Prague, Sept 30 (CTK) – The key information system for Czech research will start operating after four months next week again, Deputy Prime Minister for Science, Pavel Belobradek, told a press conference on Friday.
Czech universities and researchers criticised the absence of the system that comprises all data on research projects, their funding, results and state subsidies. Czech ministries could not pay out the financial support for research, the universities said.
Belobradek said anybody who needed data from the system in the past four months, received them individually.

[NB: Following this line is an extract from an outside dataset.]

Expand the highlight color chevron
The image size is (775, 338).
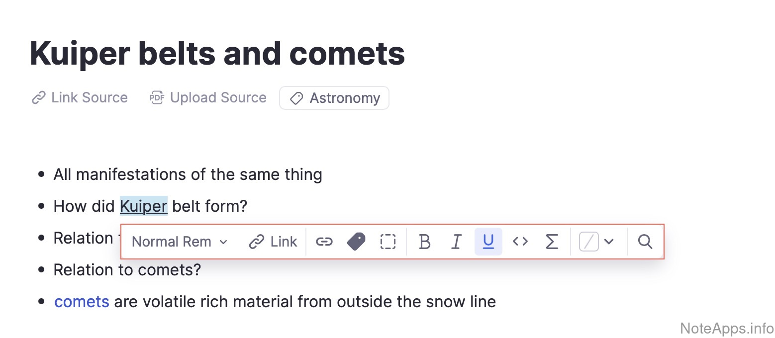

In June, the system stopped operating after more than ten years because the Government Office failed to reach an agreement on the conditions of its further operation with the operator, InfoScience Praha and the Consortium of the Czech Technical University (CVUT).
Belobradek said the Government Office developed a new system in four months and saved a lot of money. No payments or data have been threatened, he said.
The annual running costs of the system are estimated at four million crowns, while in the previous years the system’s operation cost approximately ten million crowns, Belobradek said.
The Government Office owns all the equipment as well as the copyright for the system.
Belobradek said the Government Office is still negotiating with the former operator about its work.
He said the contract was not extended because the conditions were inadequate and questionable from the legal point of view.
Most of the system is operating already now. Its full operation will resume next week.
Belobradek presented two new deputy chairmen of the Government Council for Research, Development and Innovations on Friday.
Masaryk University Vice Rector Petr Dvorak is the new first deputy chairperson of the council. He replaced Senator Eva Sykova who was dismissed for an affair related to payments from patients included in stem cell treatment earlier this year.
The other new deputy chairman is Pavel Baran, head of the Institute of Philosophy at the Czech Academy of Sciences.